Task statement => Recast the part of the rows that opens with the line containing "Task: Toggle the preview" and closes with the line containing "(x=1337, y=665)" as a numbered list, including both of those lines and leaving out blank lines.

Records provided =>
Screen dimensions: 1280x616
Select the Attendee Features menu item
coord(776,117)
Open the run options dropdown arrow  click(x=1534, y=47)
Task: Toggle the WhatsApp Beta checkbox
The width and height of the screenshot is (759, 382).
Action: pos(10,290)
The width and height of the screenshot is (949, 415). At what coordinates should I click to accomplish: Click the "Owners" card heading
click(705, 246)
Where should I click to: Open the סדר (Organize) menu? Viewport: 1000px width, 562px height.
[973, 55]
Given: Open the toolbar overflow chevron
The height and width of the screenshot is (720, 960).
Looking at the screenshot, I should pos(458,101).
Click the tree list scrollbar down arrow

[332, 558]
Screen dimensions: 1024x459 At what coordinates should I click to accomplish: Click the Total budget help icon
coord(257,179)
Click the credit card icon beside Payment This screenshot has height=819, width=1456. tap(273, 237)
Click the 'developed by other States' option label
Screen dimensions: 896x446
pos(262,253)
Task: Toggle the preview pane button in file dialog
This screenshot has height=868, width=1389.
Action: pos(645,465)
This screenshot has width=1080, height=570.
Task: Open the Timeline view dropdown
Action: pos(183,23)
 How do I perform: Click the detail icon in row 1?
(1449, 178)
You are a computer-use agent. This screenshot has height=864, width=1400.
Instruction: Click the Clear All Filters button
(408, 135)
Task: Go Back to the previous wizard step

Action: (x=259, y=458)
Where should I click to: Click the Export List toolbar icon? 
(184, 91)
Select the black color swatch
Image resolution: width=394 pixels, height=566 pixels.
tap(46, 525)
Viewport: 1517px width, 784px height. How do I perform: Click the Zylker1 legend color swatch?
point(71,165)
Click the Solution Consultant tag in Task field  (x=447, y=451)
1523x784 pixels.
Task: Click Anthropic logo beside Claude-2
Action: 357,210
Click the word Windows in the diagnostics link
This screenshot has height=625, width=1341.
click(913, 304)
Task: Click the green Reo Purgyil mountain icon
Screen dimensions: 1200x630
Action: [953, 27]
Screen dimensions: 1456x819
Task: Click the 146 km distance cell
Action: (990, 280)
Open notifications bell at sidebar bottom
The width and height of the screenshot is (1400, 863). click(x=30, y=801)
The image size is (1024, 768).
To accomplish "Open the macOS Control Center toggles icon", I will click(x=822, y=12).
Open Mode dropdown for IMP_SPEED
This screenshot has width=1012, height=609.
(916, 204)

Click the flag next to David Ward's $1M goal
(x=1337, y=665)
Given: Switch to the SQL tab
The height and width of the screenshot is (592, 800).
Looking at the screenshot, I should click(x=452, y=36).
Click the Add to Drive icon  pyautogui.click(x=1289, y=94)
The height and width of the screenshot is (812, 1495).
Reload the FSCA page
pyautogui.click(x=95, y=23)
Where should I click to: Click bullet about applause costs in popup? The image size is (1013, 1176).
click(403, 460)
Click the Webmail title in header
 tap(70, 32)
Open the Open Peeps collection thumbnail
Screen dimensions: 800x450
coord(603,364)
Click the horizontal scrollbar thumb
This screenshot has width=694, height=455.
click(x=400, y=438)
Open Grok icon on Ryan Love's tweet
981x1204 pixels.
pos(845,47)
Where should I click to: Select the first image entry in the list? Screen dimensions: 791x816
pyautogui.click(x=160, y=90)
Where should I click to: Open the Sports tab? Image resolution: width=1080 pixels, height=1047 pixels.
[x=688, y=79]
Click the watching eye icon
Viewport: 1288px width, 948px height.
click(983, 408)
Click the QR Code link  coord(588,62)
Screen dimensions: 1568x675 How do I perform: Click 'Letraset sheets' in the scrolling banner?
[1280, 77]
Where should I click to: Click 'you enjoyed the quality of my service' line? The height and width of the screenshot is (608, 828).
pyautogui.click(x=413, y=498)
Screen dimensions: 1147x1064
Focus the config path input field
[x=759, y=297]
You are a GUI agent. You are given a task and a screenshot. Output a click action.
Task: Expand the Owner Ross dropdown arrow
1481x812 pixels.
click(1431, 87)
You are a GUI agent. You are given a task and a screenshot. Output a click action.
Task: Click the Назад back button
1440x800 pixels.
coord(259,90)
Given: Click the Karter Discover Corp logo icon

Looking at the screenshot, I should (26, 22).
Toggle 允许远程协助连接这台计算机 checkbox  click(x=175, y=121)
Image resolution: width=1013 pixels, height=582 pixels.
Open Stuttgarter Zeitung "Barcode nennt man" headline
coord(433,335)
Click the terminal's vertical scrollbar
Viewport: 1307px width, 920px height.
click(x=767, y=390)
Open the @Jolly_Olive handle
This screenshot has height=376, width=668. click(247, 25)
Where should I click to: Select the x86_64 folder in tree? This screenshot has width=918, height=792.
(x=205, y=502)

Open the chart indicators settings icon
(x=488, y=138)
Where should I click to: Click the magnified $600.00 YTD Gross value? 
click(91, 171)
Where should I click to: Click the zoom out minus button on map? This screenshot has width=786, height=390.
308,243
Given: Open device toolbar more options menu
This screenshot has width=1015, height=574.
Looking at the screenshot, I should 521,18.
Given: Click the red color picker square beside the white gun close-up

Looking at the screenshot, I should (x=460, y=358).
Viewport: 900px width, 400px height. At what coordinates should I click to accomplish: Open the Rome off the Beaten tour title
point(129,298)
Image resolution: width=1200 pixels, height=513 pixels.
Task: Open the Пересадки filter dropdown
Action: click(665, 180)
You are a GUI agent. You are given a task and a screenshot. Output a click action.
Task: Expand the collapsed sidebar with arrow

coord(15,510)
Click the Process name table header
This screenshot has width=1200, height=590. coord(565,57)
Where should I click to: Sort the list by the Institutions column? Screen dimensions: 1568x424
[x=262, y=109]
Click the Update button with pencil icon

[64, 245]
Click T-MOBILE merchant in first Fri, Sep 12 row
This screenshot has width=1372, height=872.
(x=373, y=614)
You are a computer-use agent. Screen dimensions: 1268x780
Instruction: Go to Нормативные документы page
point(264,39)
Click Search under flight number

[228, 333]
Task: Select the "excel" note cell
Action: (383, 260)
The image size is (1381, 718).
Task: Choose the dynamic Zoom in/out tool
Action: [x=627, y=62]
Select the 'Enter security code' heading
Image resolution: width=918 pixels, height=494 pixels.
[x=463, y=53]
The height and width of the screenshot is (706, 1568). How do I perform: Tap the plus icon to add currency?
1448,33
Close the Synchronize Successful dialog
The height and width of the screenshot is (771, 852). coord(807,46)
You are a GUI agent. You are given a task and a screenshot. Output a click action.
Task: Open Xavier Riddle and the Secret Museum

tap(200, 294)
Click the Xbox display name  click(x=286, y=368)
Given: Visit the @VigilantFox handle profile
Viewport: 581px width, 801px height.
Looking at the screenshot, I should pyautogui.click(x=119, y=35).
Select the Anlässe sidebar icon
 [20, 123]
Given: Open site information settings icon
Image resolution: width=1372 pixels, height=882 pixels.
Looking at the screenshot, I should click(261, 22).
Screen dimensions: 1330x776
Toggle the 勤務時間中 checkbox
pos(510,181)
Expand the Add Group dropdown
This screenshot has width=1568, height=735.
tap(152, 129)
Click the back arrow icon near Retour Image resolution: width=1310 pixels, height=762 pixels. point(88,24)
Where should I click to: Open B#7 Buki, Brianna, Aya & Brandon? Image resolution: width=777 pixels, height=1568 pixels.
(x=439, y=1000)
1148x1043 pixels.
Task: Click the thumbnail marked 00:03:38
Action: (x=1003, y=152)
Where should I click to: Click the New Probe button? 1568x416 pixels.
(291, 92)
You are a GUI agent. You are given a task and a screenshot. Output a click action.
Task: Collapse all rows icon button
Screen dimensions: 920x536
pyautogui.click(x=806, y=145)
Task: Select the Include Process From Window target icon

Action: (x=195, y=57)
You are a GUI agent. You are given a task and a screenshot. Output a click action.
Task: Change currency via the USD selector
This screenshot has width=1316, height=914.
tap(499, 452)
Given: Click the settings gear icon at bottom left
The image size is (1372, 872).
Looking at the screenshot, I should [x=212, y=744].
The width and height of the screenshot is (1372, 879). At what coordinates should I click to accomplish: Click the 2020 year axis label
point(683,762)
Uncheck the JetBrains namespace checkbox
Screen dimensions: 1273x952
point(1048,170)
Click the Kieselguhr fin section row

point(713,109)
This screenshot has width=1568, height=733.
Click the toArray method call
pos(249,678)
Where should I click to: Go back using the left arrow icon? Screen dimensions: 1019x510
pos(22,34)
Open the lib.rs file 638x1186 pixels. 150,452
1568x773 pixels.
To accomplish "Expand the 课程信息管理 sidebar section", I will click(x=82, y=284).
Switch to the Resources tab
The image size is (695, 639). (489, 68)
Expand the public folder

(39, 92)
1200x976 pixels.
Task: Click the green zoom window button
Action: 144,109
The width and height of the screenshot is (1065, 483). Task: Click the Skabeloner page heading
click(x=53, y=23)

The completed task =>
1. Task: Toggle the preview pane button in file dialog
2. This screenshot has height=868, width=1389.
3. Action: pos(645,465)
4. This screenshot has width=1080, height=570.
5. Task: Open the Timeline view dropdown
6. Action: pos(183,23)
7.  How do I perform: Click the detail icon in row 1?
8. (1449, 178)
9. You are a computer-use agent. This screenshot has height=864, width=1400.
10. Instruction: Click the Clear All Filters button
11. (408, 135)
12. Task: Go Back to the previous wizard step
13. Action: (x=259, y=458)
14. Where should I click to: Click the Export List toolbar icon? 
15. (184, 91)
16. Select the black color swatch
17. Image resolution: width=394 pixels, height=566 pixels.
18. tap(46, 525)
19. Viewport: 1517px width, 784px height. How do I perform: Click the Zylker1 legend color swatch?
20. point(71,165)
21. Click the Solution Consultant tag in Task field  (x=447, y=451)
22. 1523x784 pixels.
23. Task: Click Anthropic logo beside Claude-2
24. Action: 357,210
25. Click the word Windows in the diagnostics link
26. This screenshot has height=625, width=1341.
27. click(913, 304)
28. Task: Click the green Reo Purgyil mountain icon
29. Screen dimensions: 1200x630
30. Action: [953, 27]
31. Screen dimensions: 1456x819
32. Task: Click the 146 km distance cell
33. Action: (990, 280)
34. Open notifications bell at sidebar bottom
35. The width and height of the screenshot is (1400, 863). click(x=30, y=801)
36. The image size is (1024, 768).
37. To accomplish "Open the macOS Control Center toggles icon", I will click(x=822, y=12).
38. Open Mode dropdown for IMP_SPEED
39. This screenshot has width=1012, height=609.
40. (916, 204)
41. Click the flag next to David Ward's $1M goal
42. (x=1337, y=665)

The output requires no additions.